Lines from the one containing "Click the Sexual" through the last line of the data are to be returned exactly, both ends included, minus any pictures.
◇ ◇ ◇ ◇ ◇ ◇ ◇
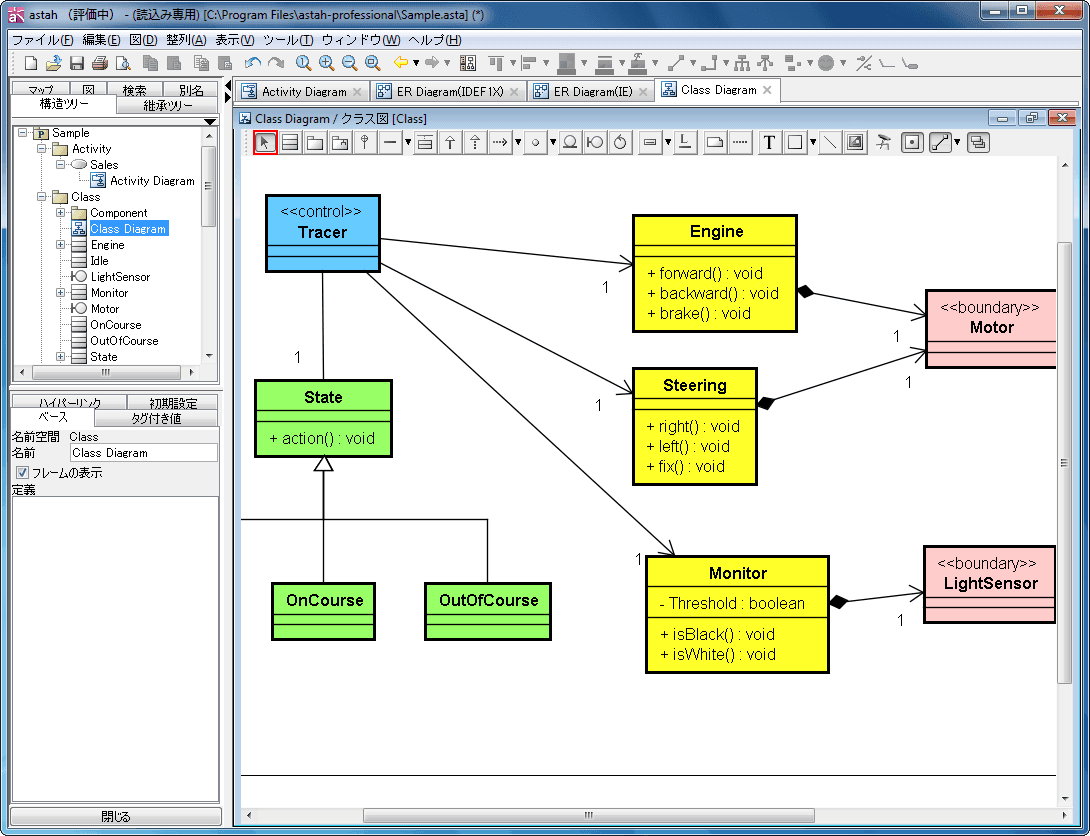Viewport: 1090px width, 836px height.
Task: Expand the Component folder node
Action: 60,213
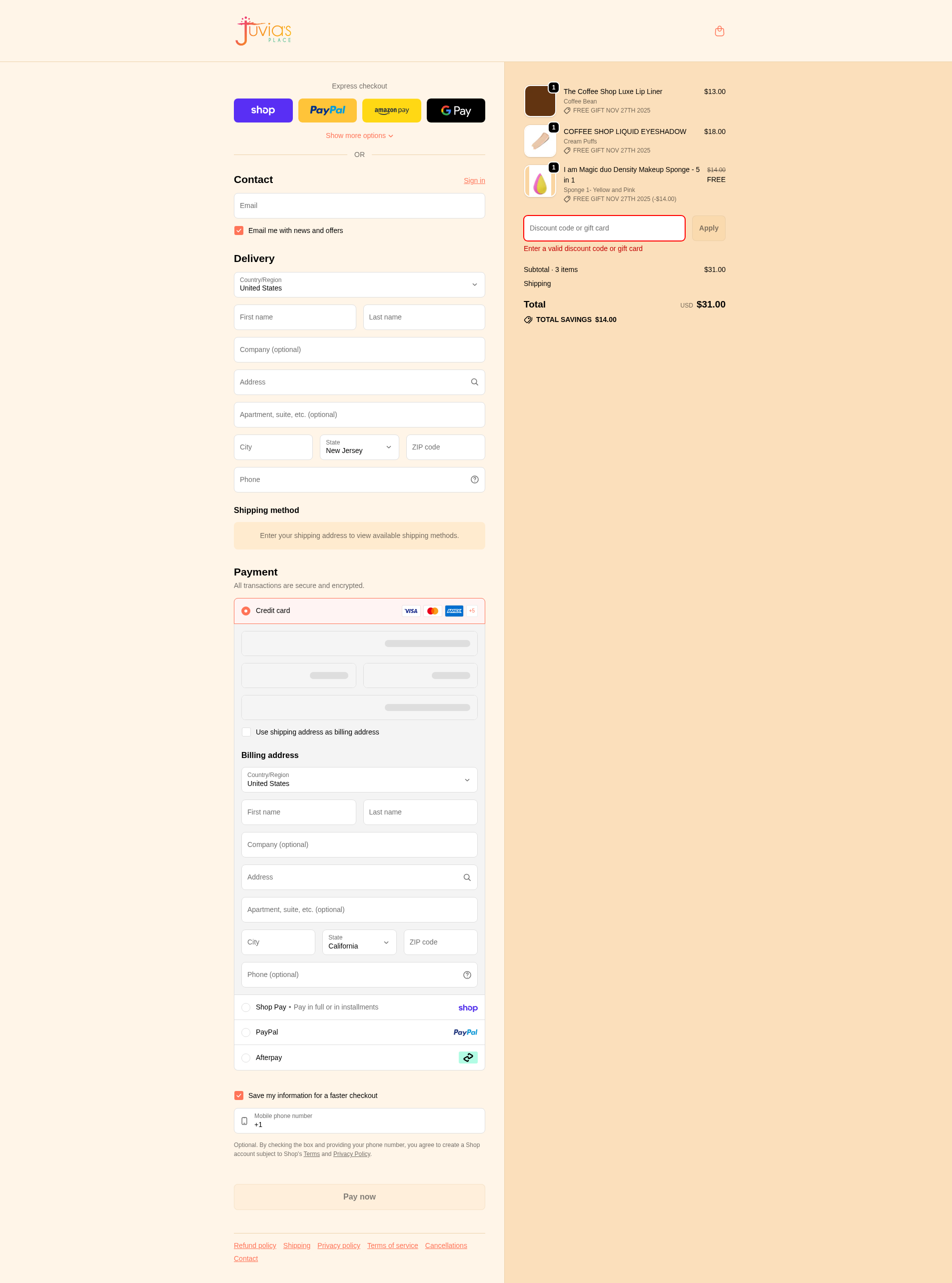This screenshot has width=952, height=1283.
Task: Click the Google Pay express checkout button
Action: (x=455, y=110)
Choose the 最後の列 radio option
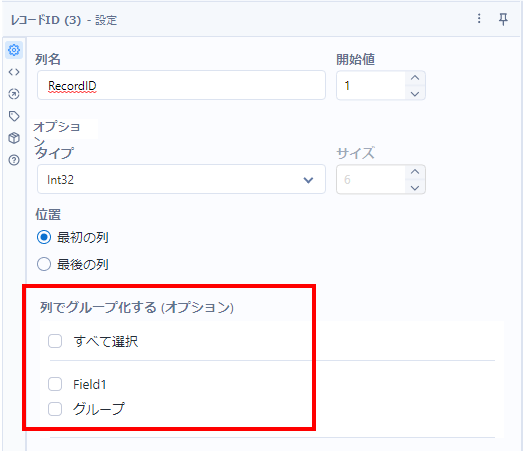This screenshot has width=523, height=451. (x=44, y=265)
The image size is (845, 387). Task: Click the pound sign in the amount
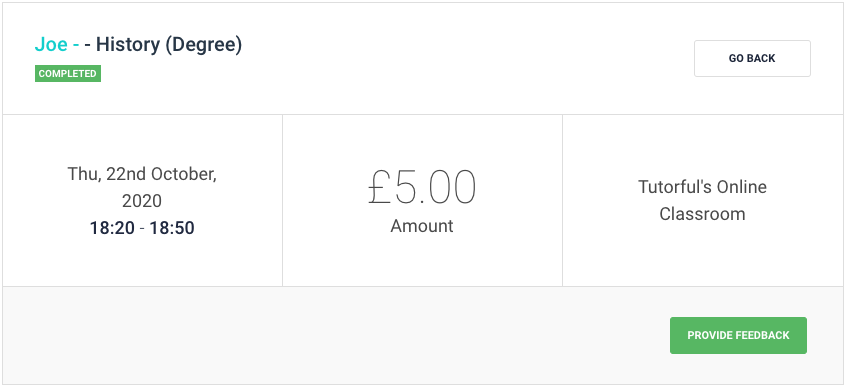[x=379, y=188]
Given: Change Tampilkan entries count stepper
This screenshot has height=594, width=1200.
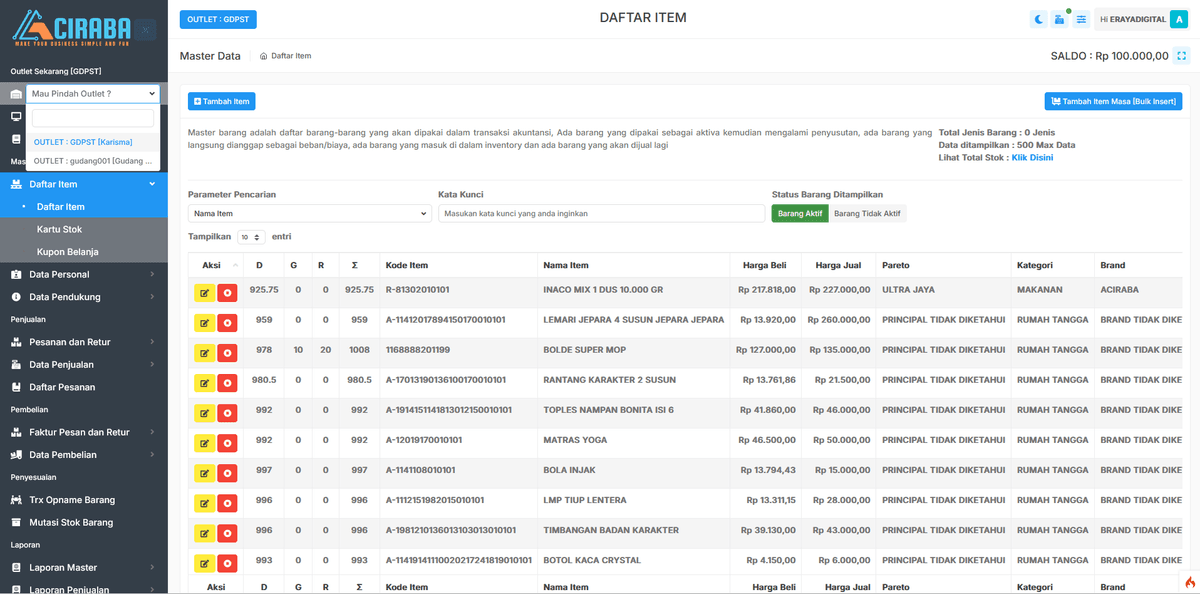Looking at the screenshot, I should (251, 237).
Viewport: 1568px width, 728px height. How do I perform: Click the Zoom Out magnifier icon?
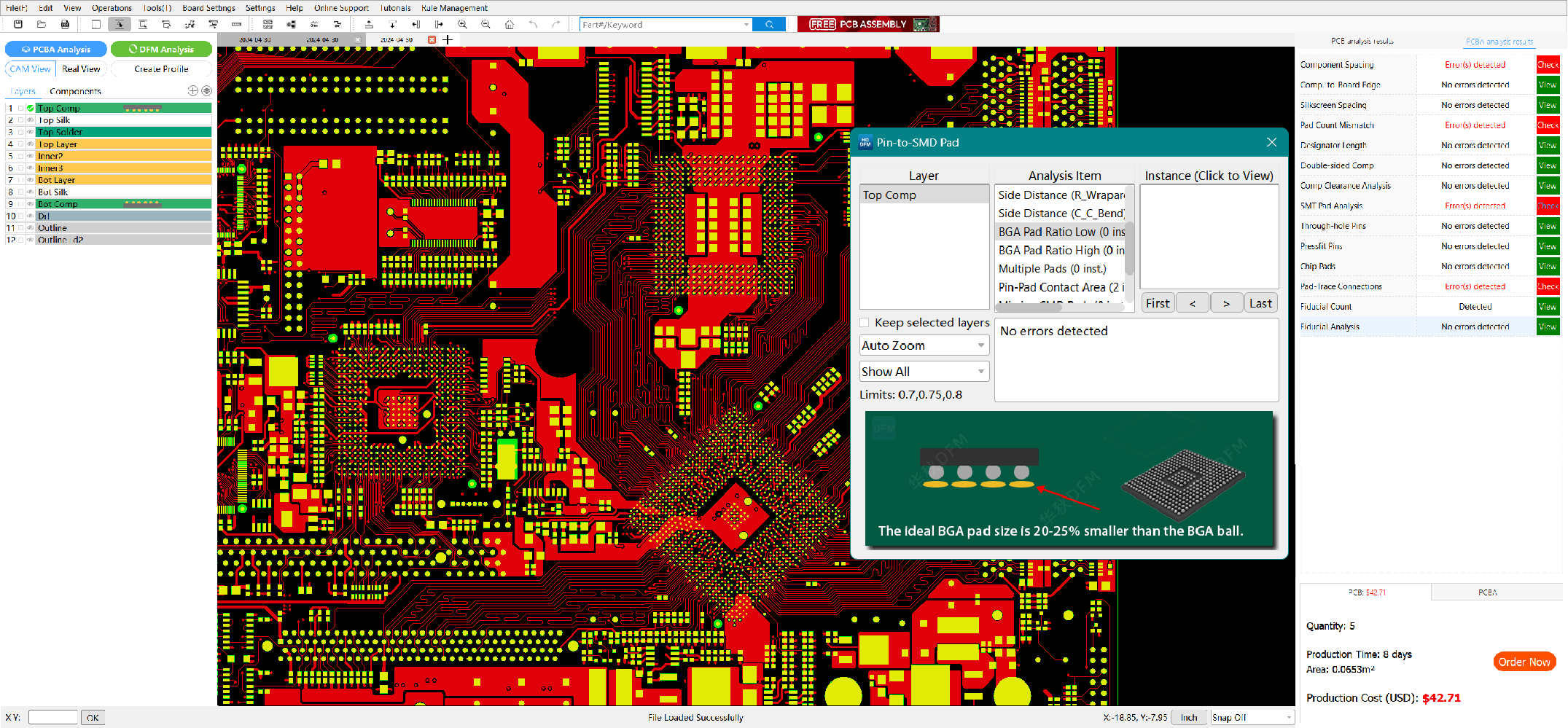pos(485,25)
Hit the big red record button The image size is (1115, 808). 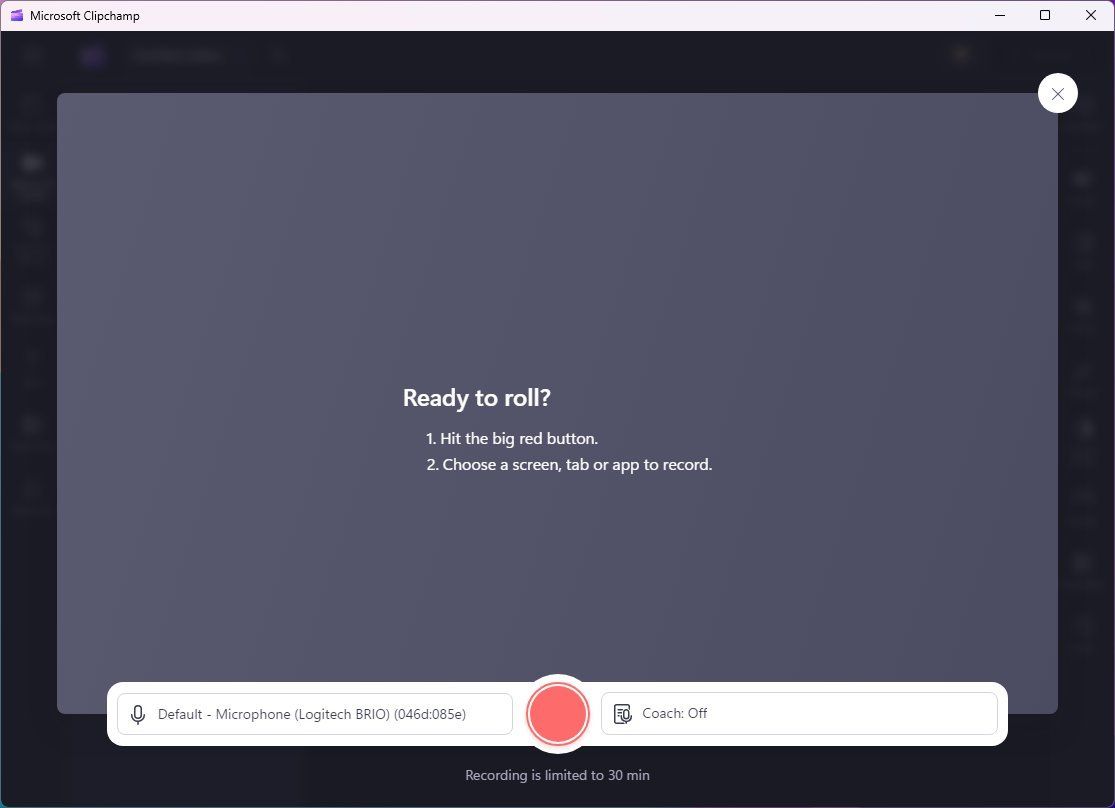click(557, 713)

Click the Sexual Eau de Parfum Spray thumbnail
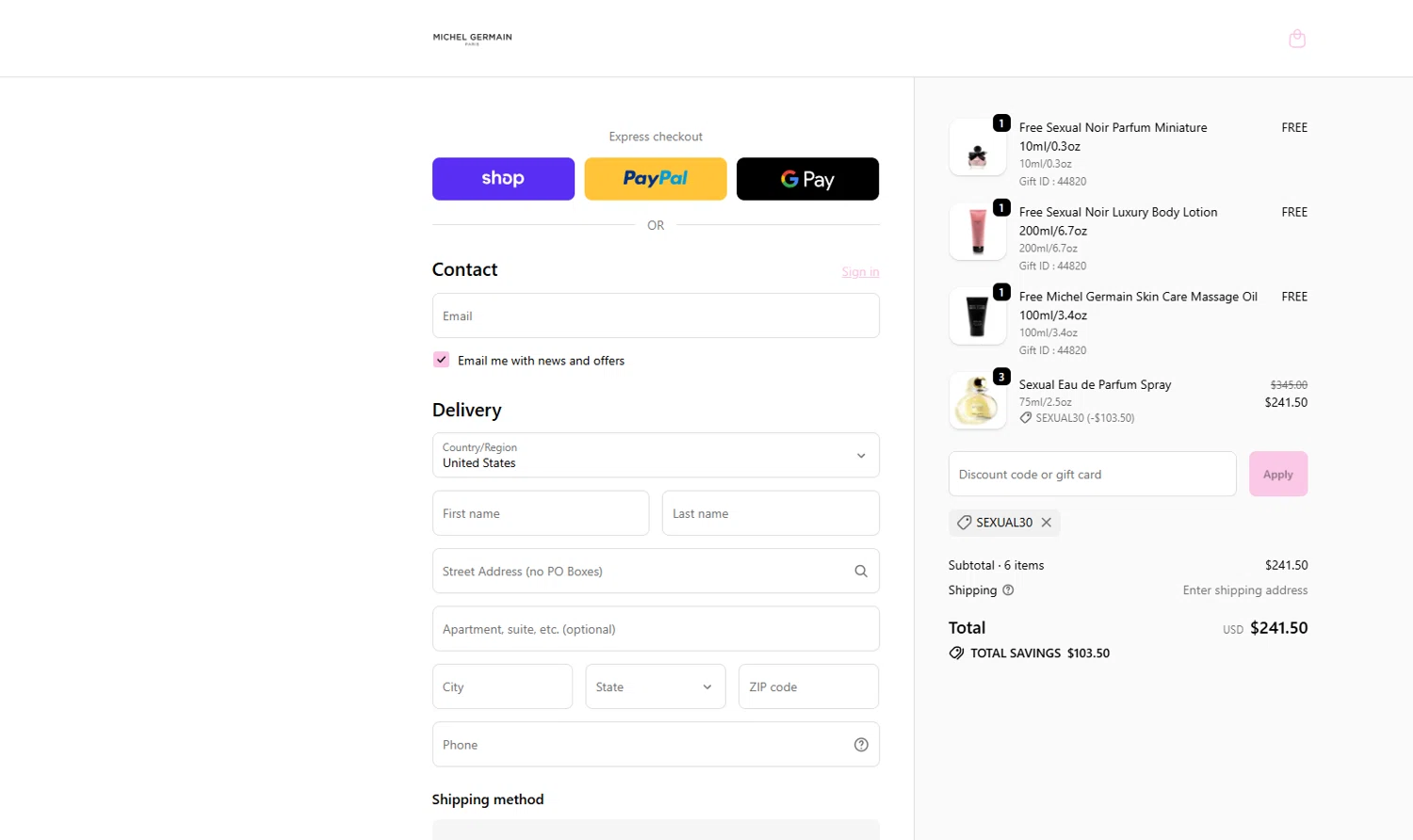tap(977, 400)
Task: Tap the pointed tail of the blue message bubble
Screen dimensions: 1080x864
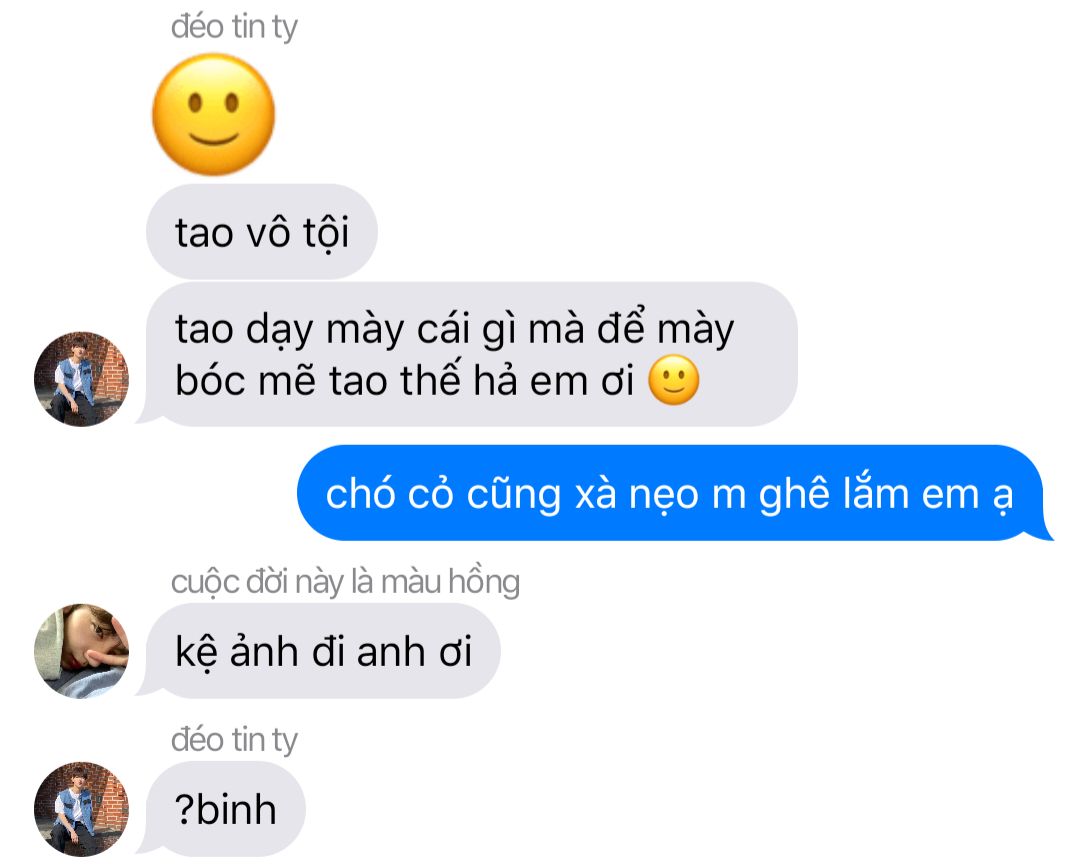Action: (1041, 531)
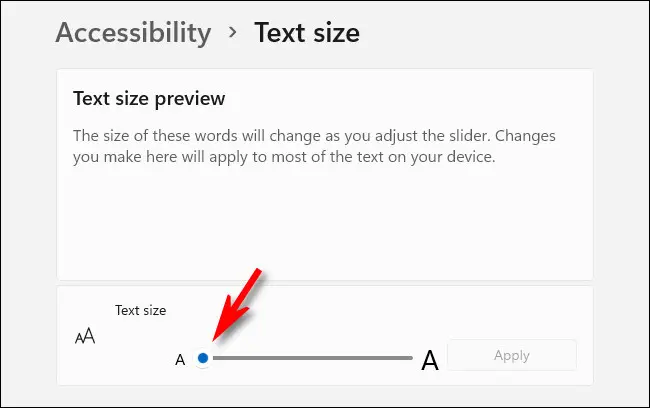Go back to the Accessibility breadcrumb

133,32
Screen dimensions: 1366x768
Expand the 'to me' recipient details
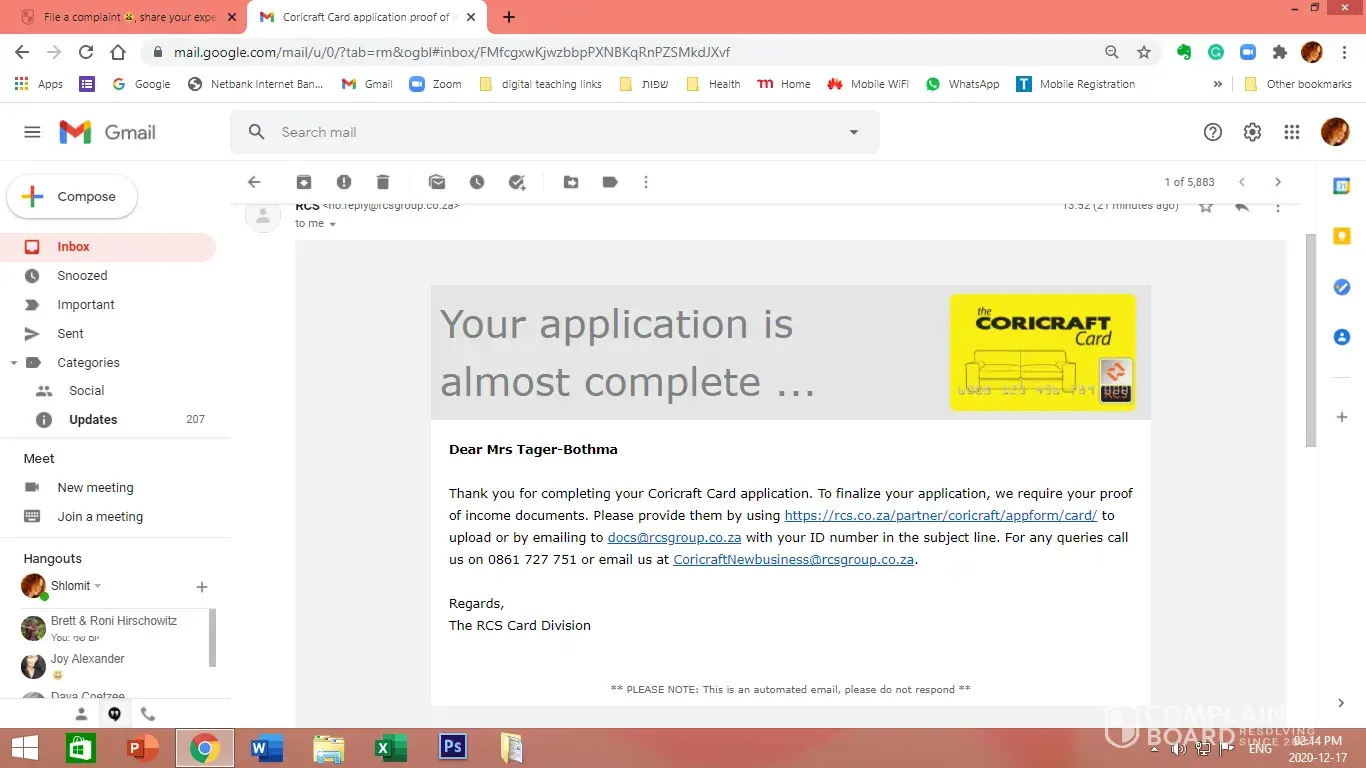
◇ ◇ ◇ ◇ ◇ ◇ ◇
## Result of the task
Click the Sexual Eau de Parfum Spray thumbnail
tap(977, 400)
Task: Tap the pointed tail of the blue message bubble
Screen dimensions: 1080x864
Action: (1041, 531)
Go back to the Accessibility breadcrumb

133,32
Screen dimensions: 1366x768
Expand the 'to me' recipient details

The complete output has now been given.